Even by the exceedingly low standards of Australia’s climate skeptic community, your report is dire. You direct me to Appendix 13. It is littered with errors of all kinds: a mish-mash of muddled conjecture, impossible leaps of logic, fundamental misunderstandings of the scientific method, misread and misquoted research that has been poorly cited, internal contradictions, confused dates, spelling mistakes, and strangled grammar. It is, in all respects, a dud.
I am not going to comply with your demand that I ‘‘identify, specify and justify’’ all the errors in your report. There are too many. However, this should not be read as a reluctance on my part to address your complaints. You will recall that, many months ago, you asked me to provide you with some empirical evidence of human-induced climate change, and I immediately sent you a series of peer-reviewed papers that did just that.
You responded, a month later, after lengthy consultation with your science advisor Tim Ball (not ‘‘Tim Tall’’, as you call him in your report). You advanced an unpublished and frankly bizarre theory about underwater volcanoes. Apparently these hidden volcanoes conveniently rumbled to life at just the right rate to mimic both the rise and isotopic signature of human-generated atmospheric CO2. With theories like this, it is not difficult to see why even other climate skeptics have distanced themselves from your work.
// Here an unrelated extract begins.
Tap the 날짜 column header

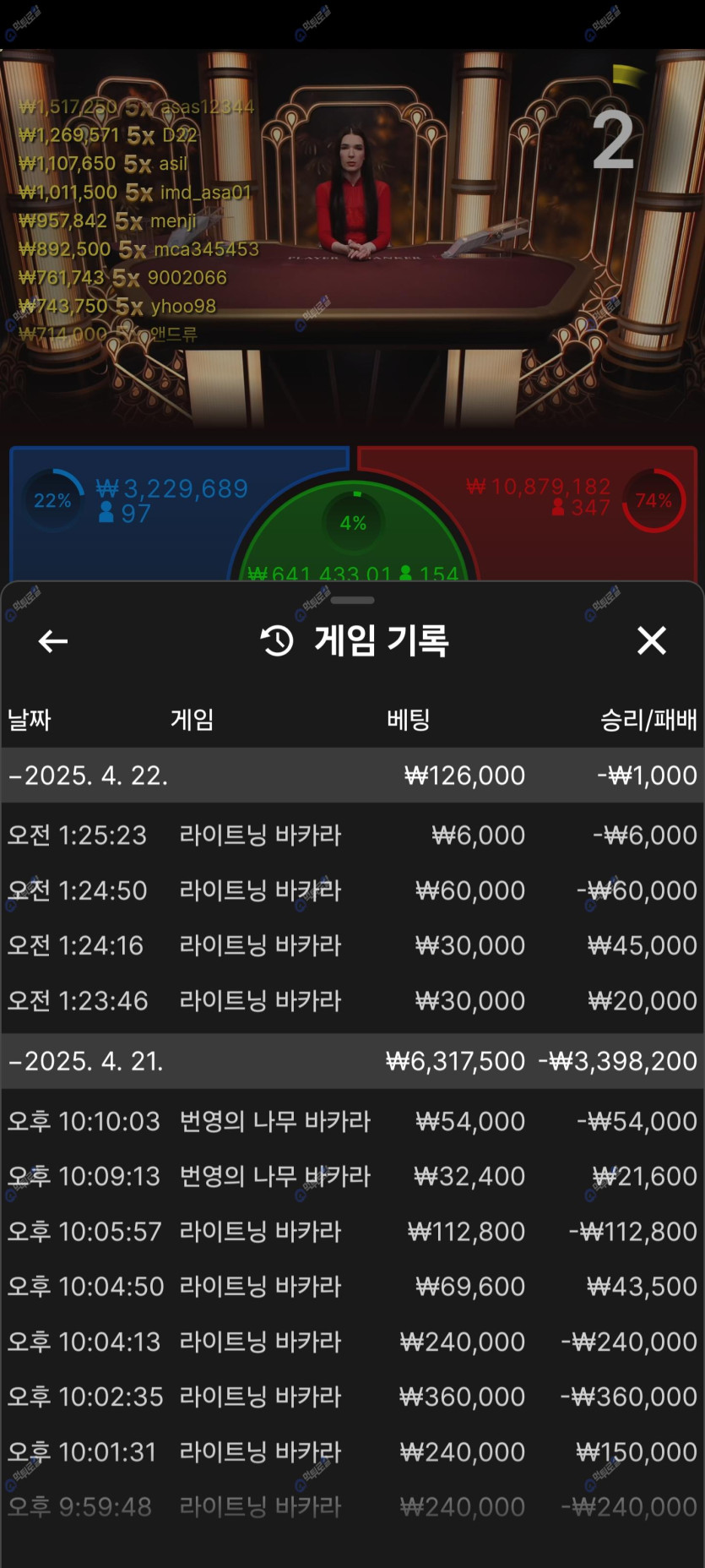(x=30, y=720)
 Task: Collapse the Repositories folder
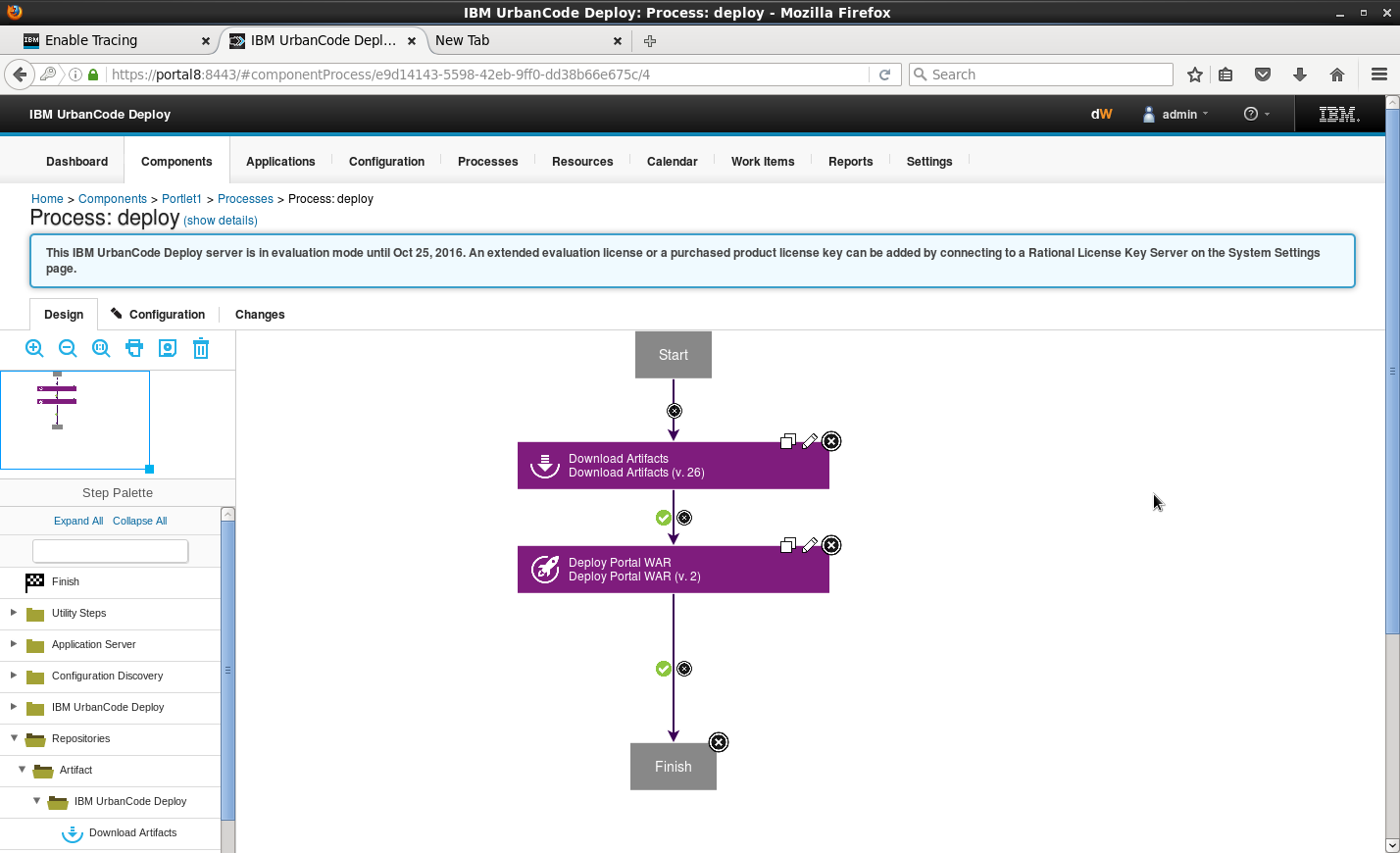pyautogui.click(x=14, y=738)

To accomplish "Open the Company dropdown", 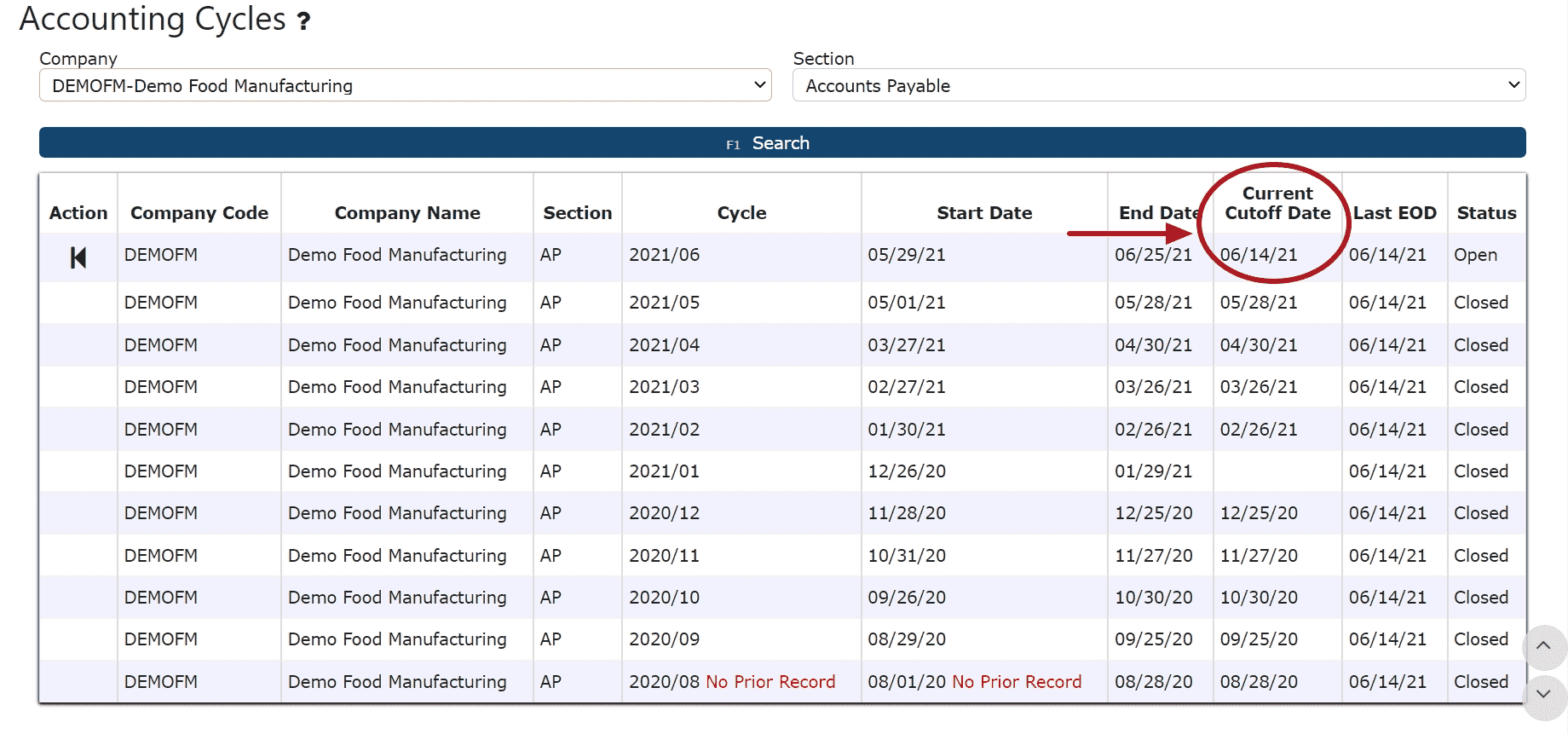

Your report tries to allege that there are factual errors in my reporting. If you honestly believe this, there is a fairly simple way to deal with it: request a correction from the newspaper. Your requests will be independently considered on their merits by people other than me. It is remarkable that you allege thousands of errors, spanning a period of several years, yet have not sought to address them in this straightforward, transparent way.
You demand I declare my ‘‘personal financial interests in advocating the claim that human CO2 should be cut’’. First, I’m not advocating anything in particular, apart from fact-based reporting. Second, I have no financial interest in any industry related to emissions cuts. Nor have I worked for coal companies, as you have.
As I’ve made clear in earlier replies to your many emails, I don’t mind a civil discussion about environment reporting or climate change. But until you start to ground your opinions in fact, I will continue to regard your correspondence as amusing spam.